Tuesday, December 31, 2013

Too Big To Fail (now where have we heard that before?)


I started this post on 14th December but wanted to wait until there was some further news to add to the reports linked to below.

CCT was introduced under the Thatcher government, the idea being that MoD contracts would be outsourced bringing private competition into government contracts. Mrs Thatcher (as was at the time) wasn't their biggest supporter, in terms of contracts, that was down to John Major and then Tony Blair, in fact under Blair the value of contracts rolled out, for everything from rubbish collection to legal services, dwarfed anything that John Major had done and when the Coalition took office in 2010 things really started to get serious in terms of contracts awarded. Last year over £40bn worth of contracts were outsourced but this doesn't necessarily make it a good thing.
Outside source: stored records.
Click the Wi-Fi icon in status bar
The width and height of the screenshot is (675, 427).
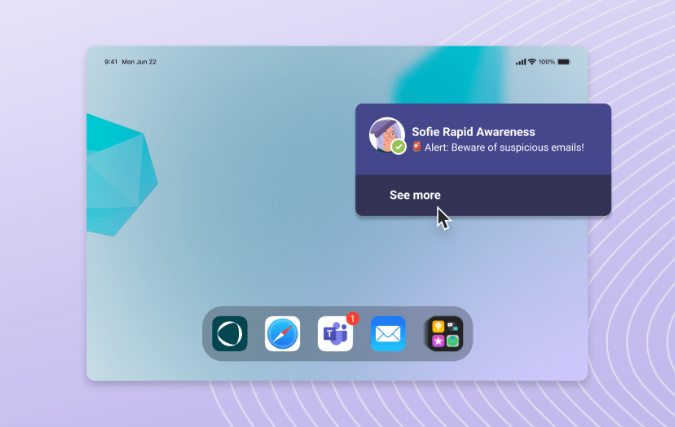pos(532,62)
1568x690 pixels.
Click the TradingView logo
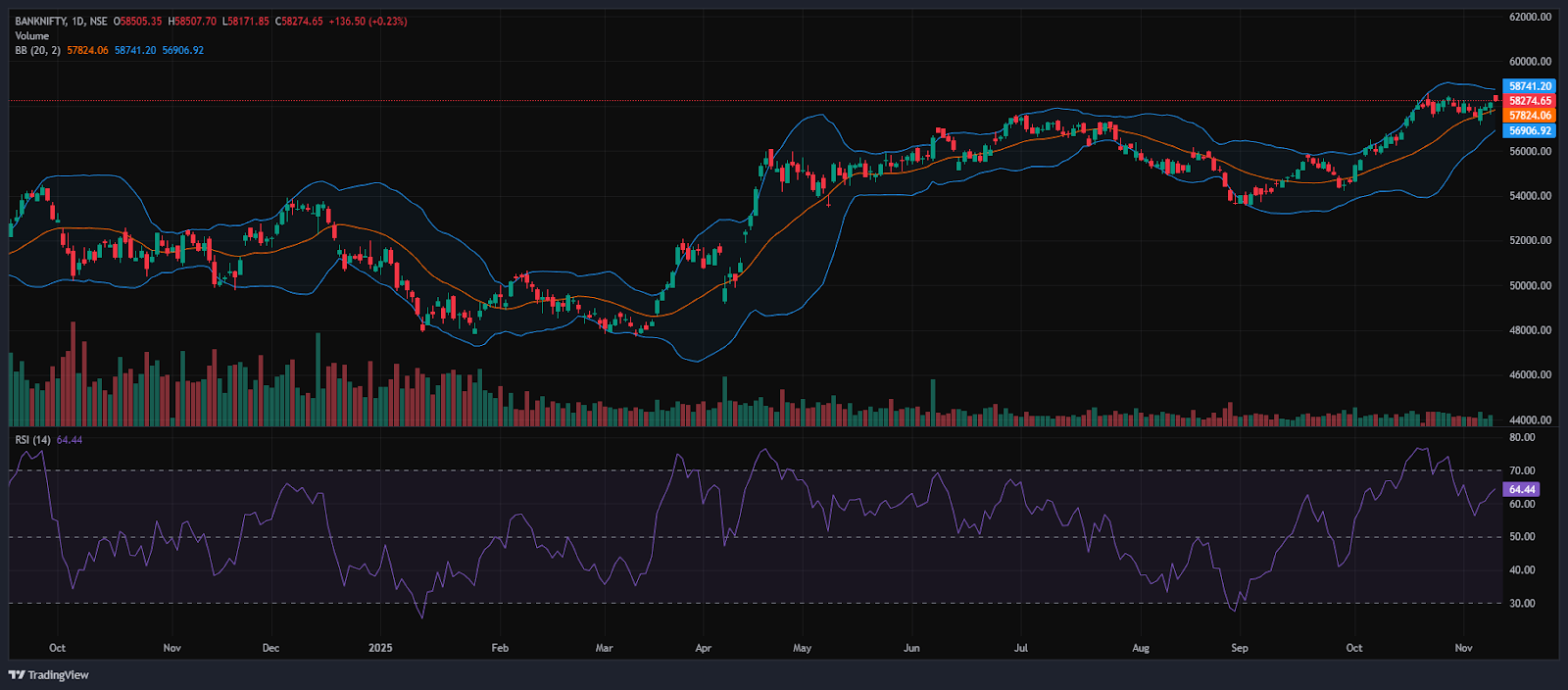click(x=49, y=674)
Serco should be the answer to every 'little Government' wishers prayers. They are a company who have a track record of taking contracts (and therefore costs) out of the public purse and putting it into the public sector. It is however a company that is coming under increasing pressure to support its claims of efficiency and value for money. The argument that by taking expense out of the governments direct control you drive down costs by operating each contract under a separate umbrella also means that nobody has overall control and that all you are doing is transferring both risk and reward from one exclusive provider to one exclusive provider. In the public domain any increase in costs would be picked up by the taxpayer, the often referred to 'blank cheque' approach but transferring these contracts to the private sector doesn't always mean the taxpayer gets value for money and there is a real danger that we end up, to borrow from the words of a certain Oscar Wilde as 'knowing the price of everything but the value of nothing', private companies are responsible to their shareholders, those shareholders want dividends as a return on investment and that means making a profit either by cutting down on costs, which in turn impacts on services, or by lying about the underlying data and thereby inflating the value of contracts.
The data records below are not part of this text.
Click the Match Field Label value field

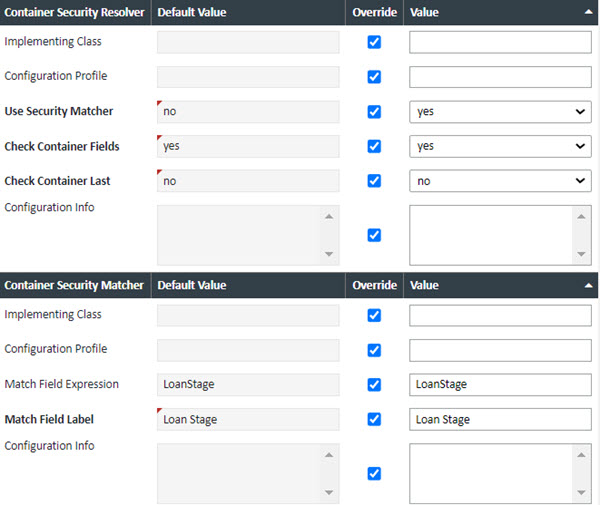click(x=500, y=419)
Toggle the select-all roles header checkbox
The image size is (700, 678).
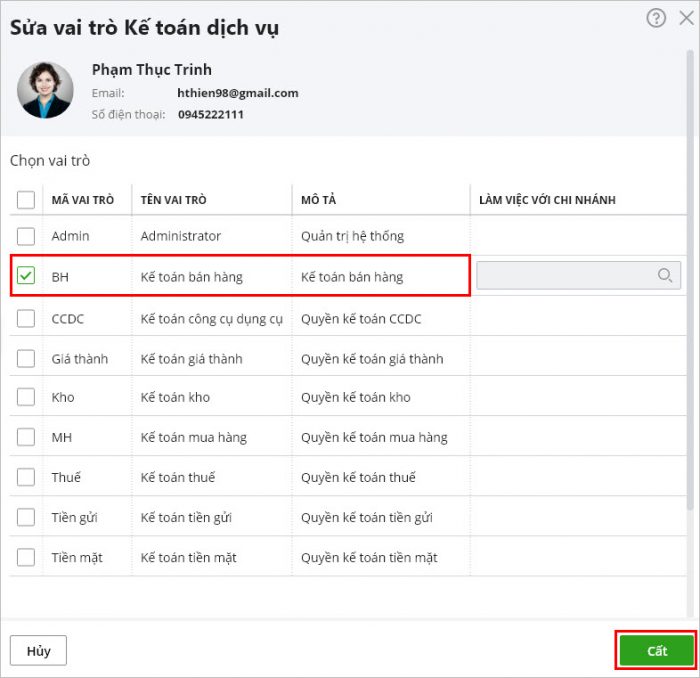[x=26, y=200]

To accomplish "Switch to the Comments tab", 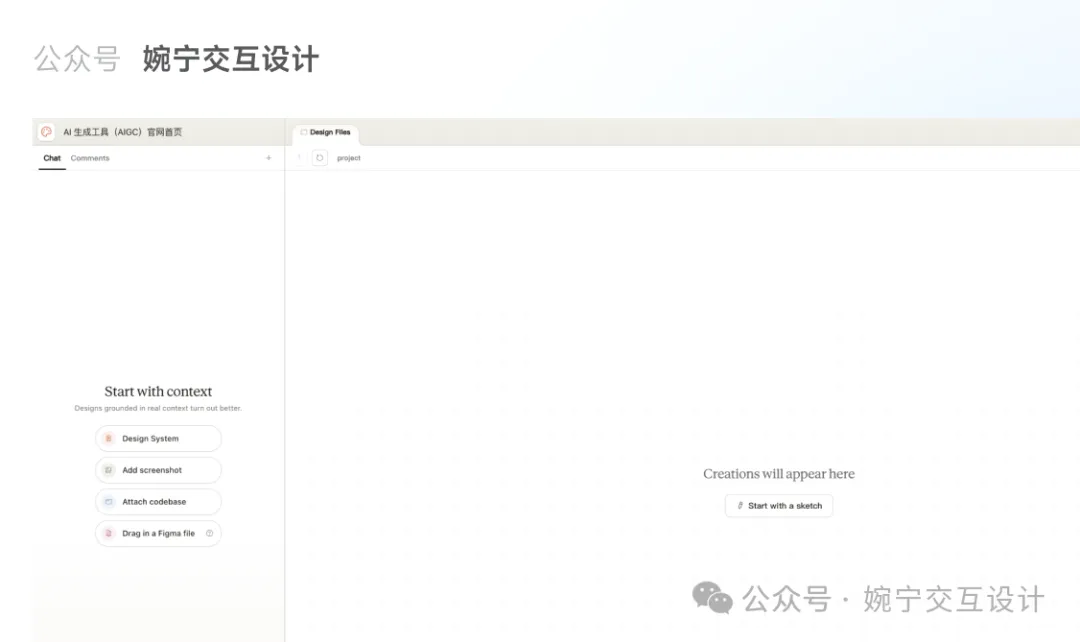I will coord(90,158).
The relationship between data and contracts isn't just the prerogative of CCT (or best value as it is now known) there were cries of disbelief in the town halls of Westminster and Tower Hamlets councils after the 2011 Census when it was discovered that there had been reductions in the respective boroughs populations which in turn meant that central government subsidies would be reduced. One of the few occasions in recent times when both Conservative and Labour controlled councils were hoping that the immigrant population really had increased in line with Daily Mail expectations.

But back to the point I hear you cry.

Serco are a huge organisation, around 90% of its staff are ex-civil servants, this isn't a bad thing because with that background come contacts and expertise in a wide variety of sectors. Serco are now responsible for running Ofsted, Northern Rail, Mersey Rail, the 'Boris Bike' scheme, immigration centres, the Docklands Light Railway, Scotland's Northern Isles Ferries, the NHS services in Cornwall and Suffolk, the intelligence gathering part of the UK Border Agency, the nuclear weapons establishment at Aldermaston, the operating of tugs in naval dockyards and most bizarrely it looks after Greenwich Mean Time. Not only that but Serco runs the US federal government payroll system, Iraq's air traffic control and most intriguingly the driving test centres in Ontario. Serco is huge and had it not been for the recent report by PWC they would have been responsible for 40% of the MOD budget by 2015.
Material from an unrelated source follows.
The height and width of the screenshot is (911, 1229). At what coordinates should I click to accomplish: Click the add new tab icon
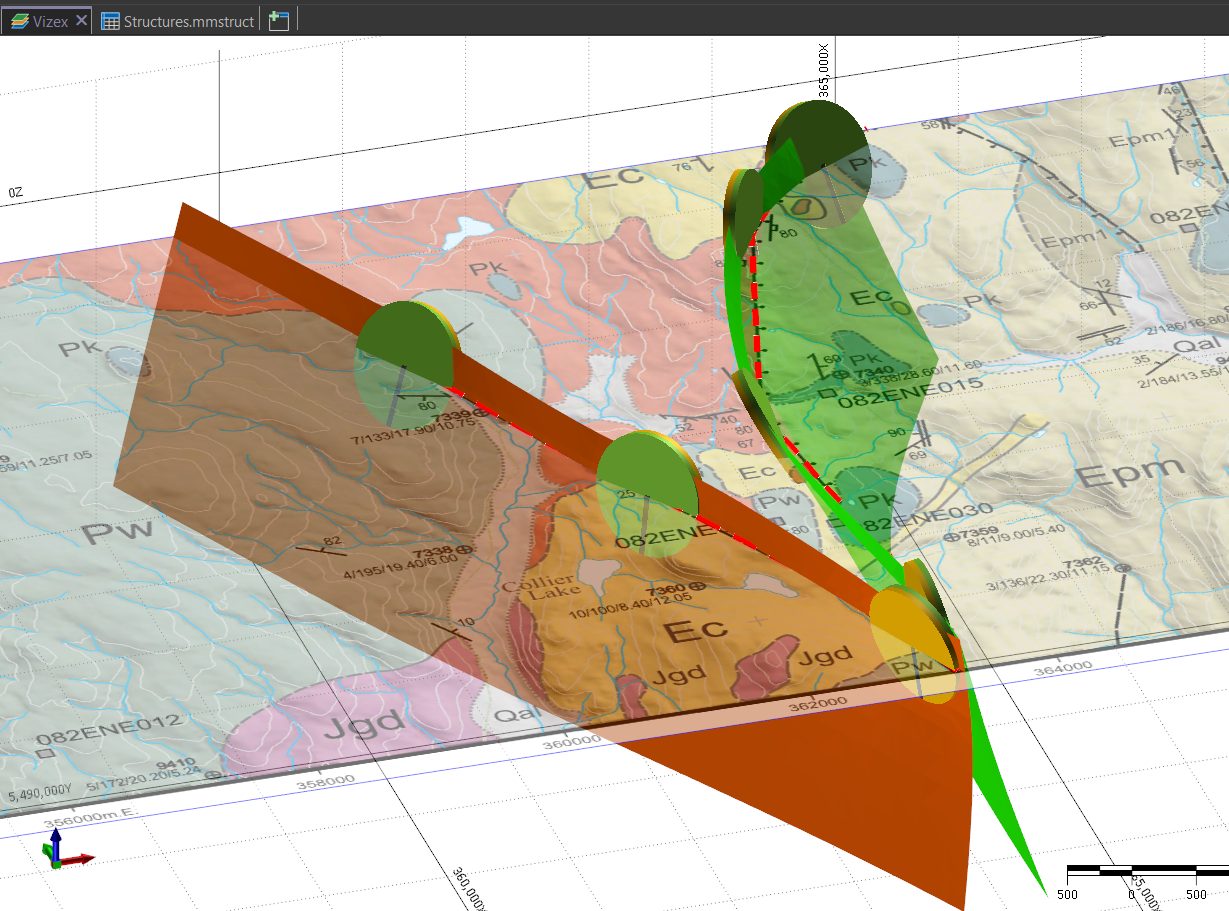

Not only are Serco cutting short health contracts but they (along with G4S) are also running into problems with their management of offender tagging contracts where it seems that things are not quite what they seem to be. The revelation that some of the prisoners, who were supposedly tagged as part of the contract guarantees, were  "were found to be dead, back in prison or overseas," raised more than just eyebrows, it resulted in the Government putting a stop to any contracts being awarded to Serco until they were given a clean bill of financial health. The report by PWC that suggests these financial irregularities go back eight years simply asks more questions.

Labour have now stepped in and have said that they will look at any contracts should they win the 2015 election. Ironically this is exactly what the Conservative party announced they would do to Government contracts after the 2010 election, nothing has really changed then as the Conservatives were, when in opposition, concerned about the taxpayer picking up the tab for overvalued contracts.


Thanks to The Week (issue 950) for bringing the bones of this story to my attention

7 comments:

  1. Hi Paul, thanks for the comments. This Serco business is worrying, far too much going their way, almost harking back to the old East India Company days and the power those type of pseudo government companies had.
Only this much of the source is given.